Yoav kommt aus Israel in Paris an. Er will seiner ungeliebten Heimat entfliehen, seine Muttersprache verlieren, kein Hebräisch mehr sprechen, nur noch Französisch. Um dieses zu verbessern, stattet er sich mit einem Wörterbuch aus und verschreibt sich den Synonymen: «odieux, répugnant, obscène, vulgaire …». Auch Yoav ist ein Synonym oder eher ein Alter Ego des Regisseurs Nadav Lapid, der nach dem Militärdienst einst selbst zum Studium nach Paris kam, wo er nun seinen ersten Film ausserhalb Israels gedreht hat: Synonymes, der auf der diesjährigen Berlinale mit dem Goldenen Bären ausgezeichnet wurde. Das grosse Gelingen des Films besteht darin, dass er sich der Sprache verschreibt. Auch das Kino ist eine Sprache, und wenn man diesen Film sieht, fällt einem auf, wie selten das heute geworden ist: dieses Vergleichen (das niemals einfach ein «Gleichsetzen» ist) von Körpern, Bildern, Begriffen und Nationen.
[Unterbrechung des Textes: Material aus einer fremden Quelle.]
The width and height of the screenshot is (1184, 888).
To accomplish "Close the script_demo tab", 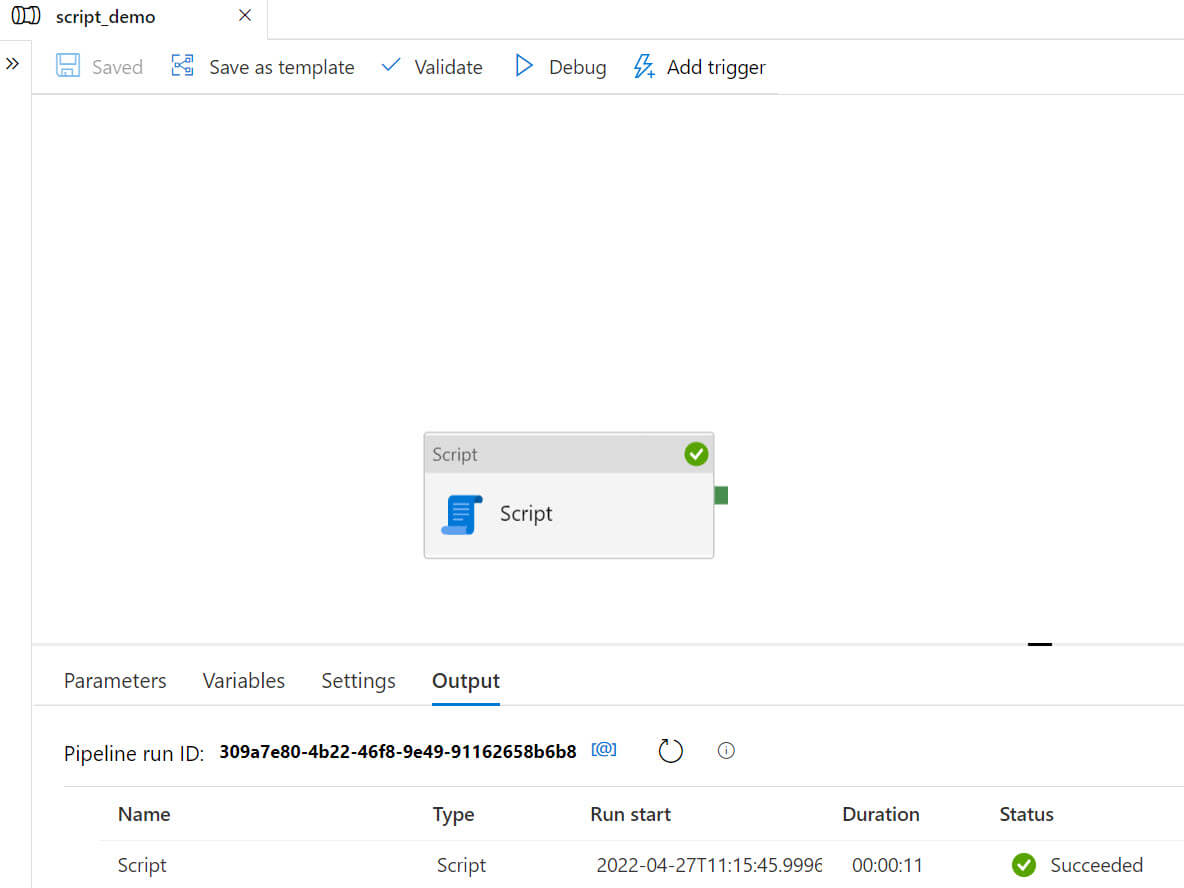I will coord(245,15).
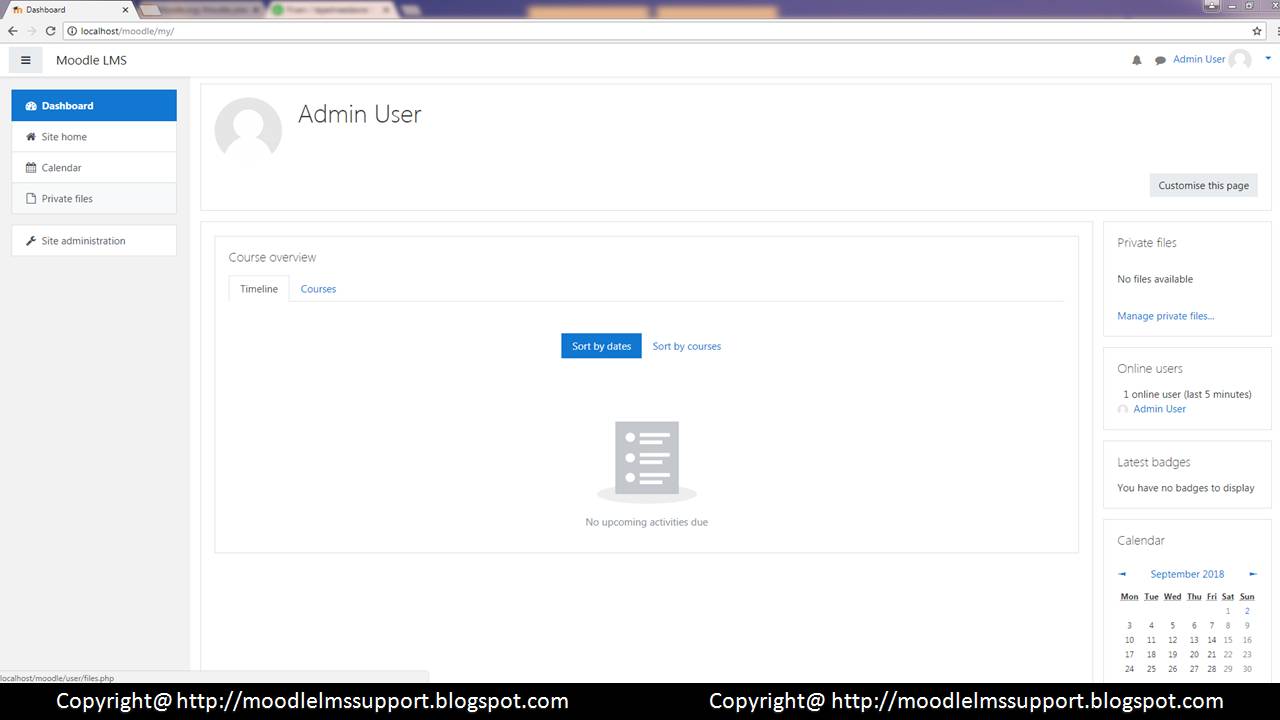Open Manage private files link
The image size is (1280, 720).
pyautogui.click(x=1165, y=315)
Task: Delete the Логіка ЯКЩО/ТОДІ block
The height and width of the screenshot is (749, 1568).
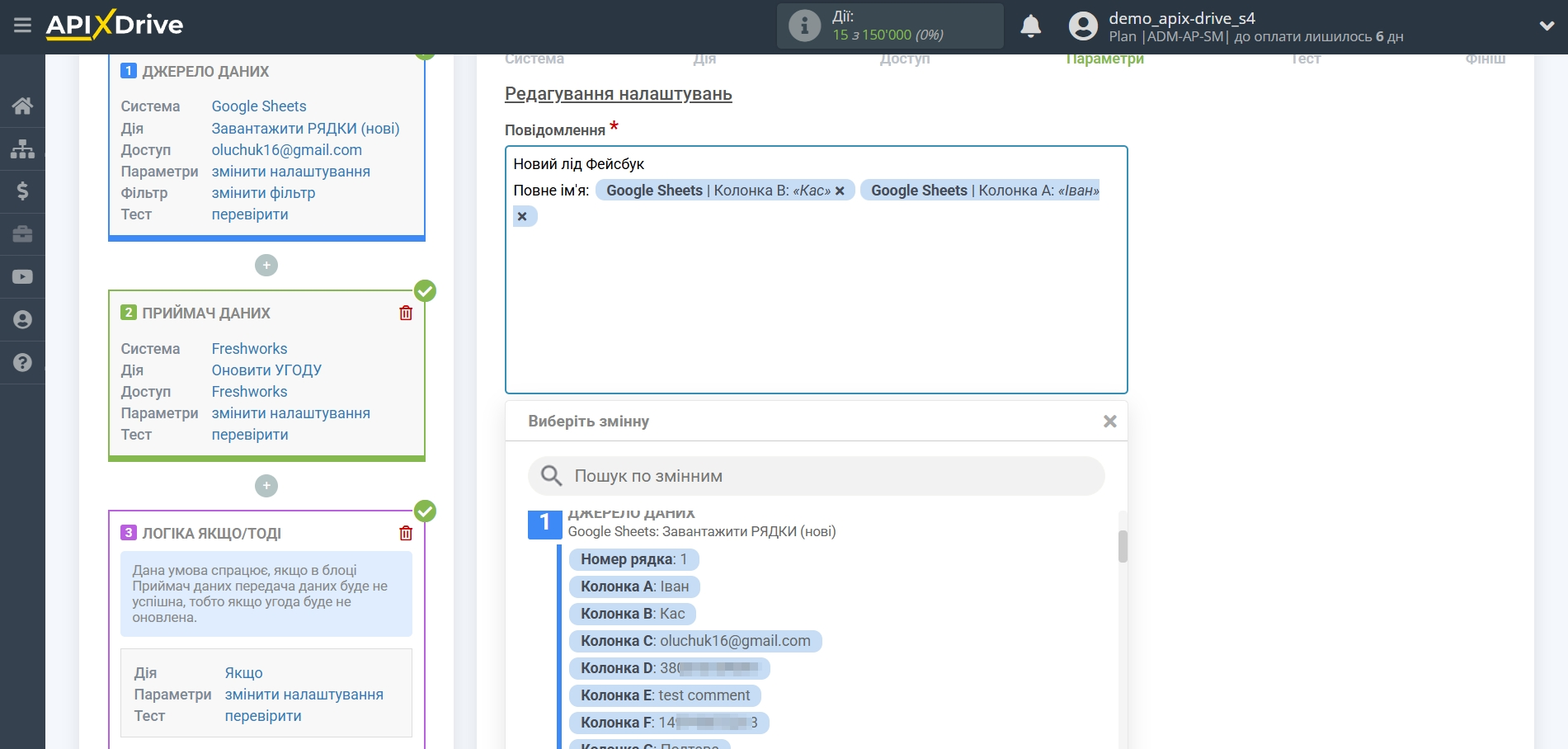Action: (406, 534)
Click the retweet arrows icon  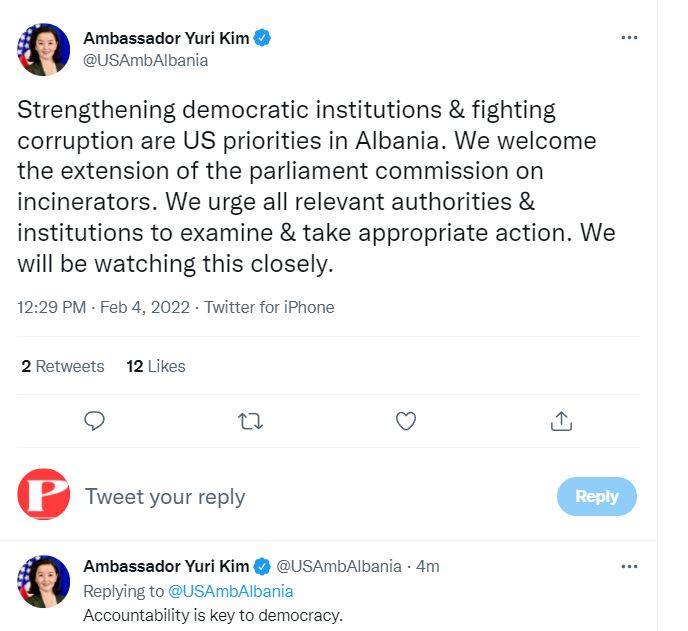[251, 421]
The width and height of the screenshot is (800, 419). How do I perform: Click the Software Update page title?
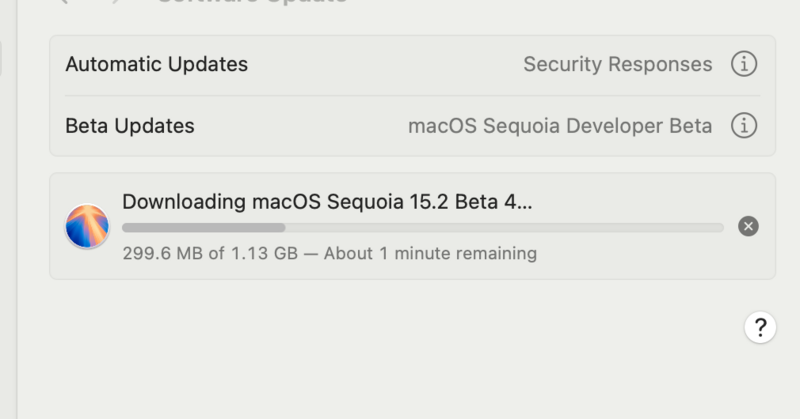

Nach seiner Ankunft übernachtet Yoav in einer leerstehenden Altbauwohnung. Während er duscht, werden ihm seine Sachen gestohlen. Yoav bleibt splitternackt in der Badewanne zurück. Am nächsten Morgen findet ihn ein junges und wohlhabendes Nachbarspärchen, Émile und Caroline, die ihn in ihr Bett und ihr Leben tragen.
Was erwartet Yoav von Frankreich? Und was erwartet man heute noch vom französischen Kino? Man erinnert sich an Bernardo Bertoluccis The Dreamers (2003) mit Louis Garrel, Eva Green und Michael Pitt, eine Ménage à trois zwischen drei jungen, schönen Cinephilen um 1968, die sich in die grosse elterliche Wohnung in Paris einschlossen und sie in einen geschlossenen Kosmos für ihre Träume, Spiele und Fantastereien verwandelten, in eine imaginäre Welt. Auf eine solche Romanze steuert auch Synonymes zu, allerdings nur um sie schnell zu unterbrechen. Émile und Yoav sitzen auf dem Sofa, als würden sie sich gleich küssen, aber sie tun nur so als ob; in diesem Moment kommt Caroline herein und macht das Licht im schnellen Wechsel an und aus, sodass es flackert, während die Kamera hin und her zischt, zwischen dem Schalter und dem Licht an der Wand. Was ist schon eine Beziehung? Ein ständiges Verbinden und Trennen, wie das An- und Ausknipsen eines Lichtschalters.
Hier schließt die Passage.